Marketing automation startup SendinBlue raised $160 million in its funding round. Competing with Mailchimp, SendinBlue focuses on automation. Leveraging AI and machine learning, its email bot extracts relevant content from emails, prequalifies them, and handles specific actions to optimize response time.
Sales enablement software Seismic has raised $92 million in a Series F funding round. Its platform leverages AI to automate parts of the sales and marketing cycle and personalize documents for sales reps. It also recommends things such as the most popular materials to be used as a sales funnel.
Warehouse automation and industrial robots are usually an attractive deal for investors. Robotics startup Exotec has raised $90 million in its funding round. It claims that what makes their system unique and agile is scalability to meet storage and flow requirements independently, as well as keep pace with business growth.
Smart video intercom system ButterflyMX raised $35 million in a growth equity round. Basically, it enables people to open and manage doors from their smartphones. Though very useful for the tenants, such systems raised discussions about data collection and use of data, and other privacy matters when face recognition is involved.
Software analytics company Coralogix raised $25 million in the new funding round. The team built a machine learning engine that observes software logs in real-time, automatically detects production problems, improves the stability of the system, and makes the maintenance process easier and less costly.
Visual task automation startup Cogniac has raised $10 million. The flows from machine vision cameras, security cameras, drones, smartphones, and other sources go to Cogniac’s AI platform. Using deep convolutional neural networks, it defines objects and conditions of interest, such as surface damage, real-time physical threat detection, accident prediction and others, and can deliver alerts and notifications to the customers.
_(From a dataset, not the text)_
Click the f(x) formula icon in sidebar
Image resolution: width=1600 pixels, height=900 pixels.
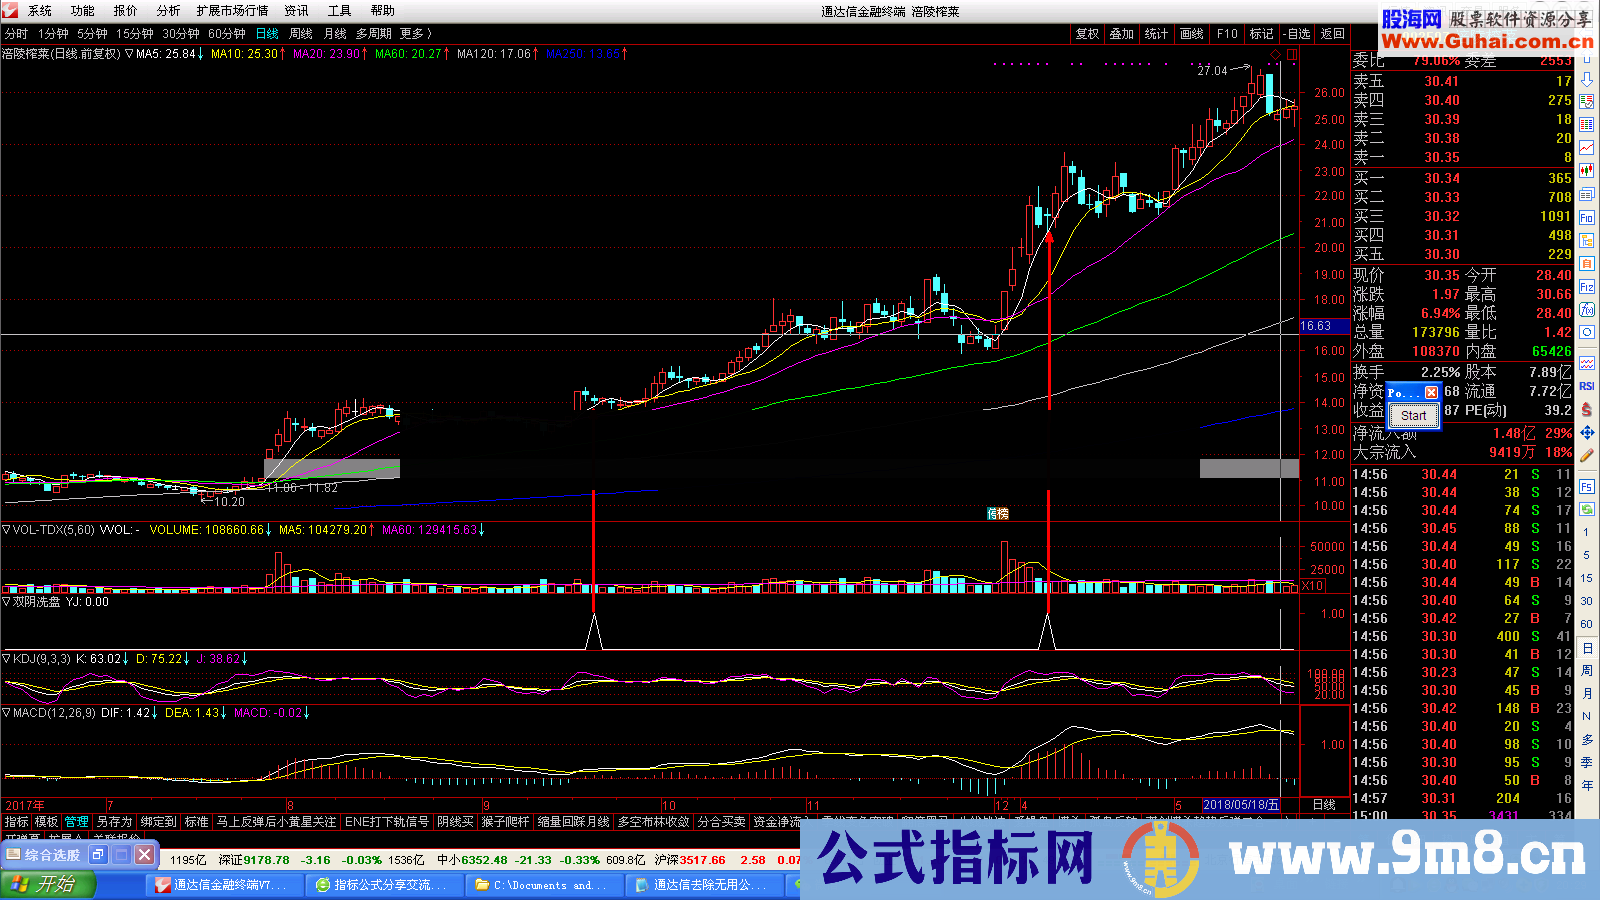pos(1587,310)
Autonomous truck startup Einride raised $10 million. Its Autonomous Electric Transport system allows the management of both individual self-driving pods and their fleets. The AI-enhanced freight mobility platform enables shippers and drivers to improve routing efficiency while lowering energy use.
Digital writing and editing tool Writer has raised$5 million. Competing with Grammarly, it leverages natural language processing to help clients not only fix grammar but also differentiate between styles, building the brand's own content guidelines and style guides. Currently, it is available only in English, as a NLP model that is built in depth for one language can not be generalized to another language.